Хлопчатобумажная промышленность стала венцом английского экономического чуда. Текстильная индустрия давала около Ую национального дохода, и быстрее всего производительность росла именно в хлопчатобумажной промышленности. Фабрики Манчестера и мастерские Олдема стали центром перемен. Поразительно, но большая часть британской хлопчатобумажной продукции предназначалась для внутреннего рынка. В середине 80-х годов xviii века вывоз хлопка составлял лишь около 6 % британского экспорта, а к середине 30-х годов XIX века этот показатель увеличился до 48 % (в основном хлопок экспортировали в континентальную Европу). Историки спорят, что в Англии появилось раньше: технические новинки или общество потребления? Относительно континента сомнений нет: европейцы приобрели вкус к дешевому текстилю фабричной выделки задолго до того, как научились его производить.
Почему индустриализация началась с Англии? Потребительское общество здесь было развито не больше, чем в других государствах Северо-Западной Европы. Уровень и распространение научных знаний не были выше. Правда, в xviii веке британская экономика сделала внушительные успехи в других отраслях, например в сельском хозяйстве, банковском деле и в торговле, но вовсе не очевидно, что они вызвали увеличение объема инвестиций в производство хлопчатобумажных тканей, железа и паровых машин. Высказывалось мнение, что корни ранней индустриализации Англии лежат в сфере политики или законодательства.

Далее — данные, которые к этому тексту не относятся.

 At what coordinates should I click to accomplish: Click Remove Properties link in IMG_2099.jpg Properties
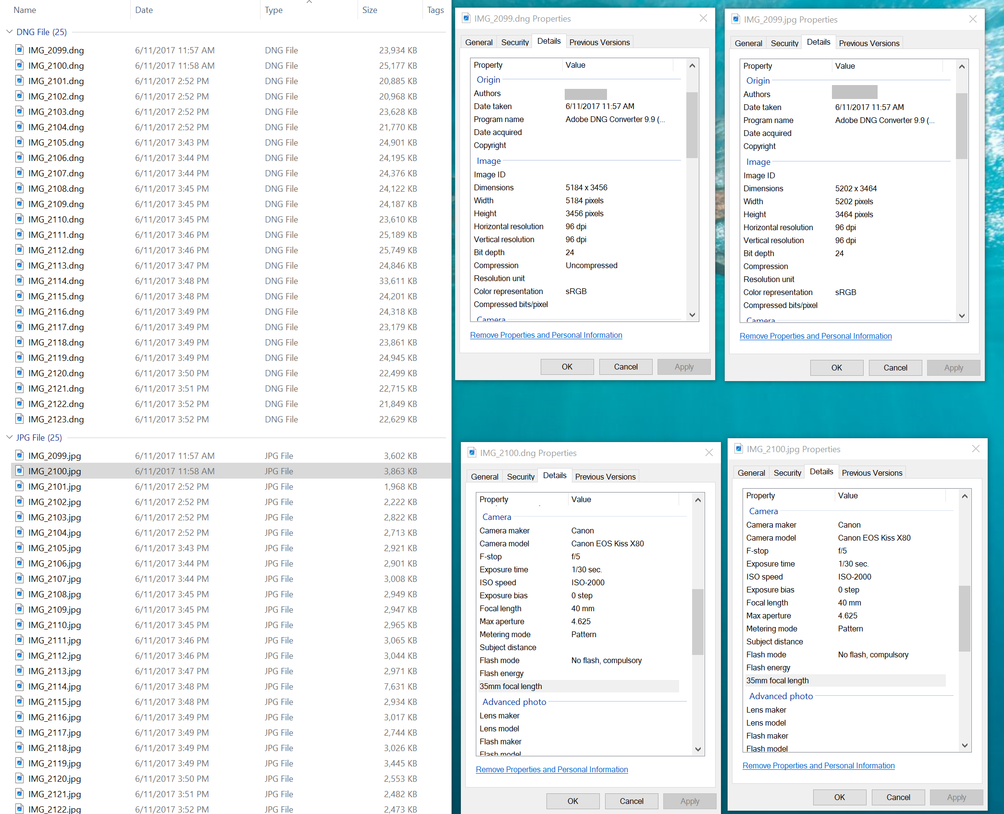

Например, считается, что общее право поощряло формирование корпораций и обеспечивало кредиторам лучшую защиту, чем континентальные правовые системы вроде основанных на Кодексе Наполеона. Как мы видели, институциональные преимущества помогли Великобритании обойти империи-конкуренты в xvii и особенно в xviii веке, однако это не объясняет, почему доктрина верховенства парламента или развитие общего права стимулировали Болтона и Уатта сильнее, нежели их коллег на континенте.
Возможно, заградительные ввозные пошлины в отношении индийских ситцев дали в xviii веке английским промышленникам некоторое преимущество, подобно тому, как протекционистская политика позднее защитила зарождающуюся промышленность США от конкуренции со стороны англичан. Теория сравнительных преимуществ Давида Рикардо не является единственной причиной резкого увеличения экспорта хлопчатобумажных тканей из Великобритании в первой половине XIX века. Кроме того, кажется неубедительным, что английские (или американские) политические и правовые институты благоприятствовали промышленному развитию в большей степени, нежели голландские, фран цузские или немецкие. С точки зрения современников, состояние британской политической и правовой системы в важнейший период индустриального взлета было далеким от благоприятного. “Застарелая коррупция” – так публицист-радикал Уильям Коббет описал образ взаимодействия парламента, короны и Сити. Чарльз Диккенс в “Холодном доме” (1852–1853) изобразил Канцлерский суд помехой для разрешения споров о собственности, а в “Крошке Доррит” (1855–1857) избрал своей мишенью “министерство околичностей”, тормозящее экономический рост. Акционерные общества оставались вне закона до 1824 года, когда был отменен закон о “мыльных пузырях” (1720). Долговые тюрьмы вроде Маршальси, описанные в “Крошке Доррит”, действовали до принятия закона о банкротстве (1869). Следует помнить и о том, что большая доля викторианских законов, касающихся текстильной промышленности, была направлена на ограничение экономической свободы фабрикантов, особенно в отношении использования детского труда.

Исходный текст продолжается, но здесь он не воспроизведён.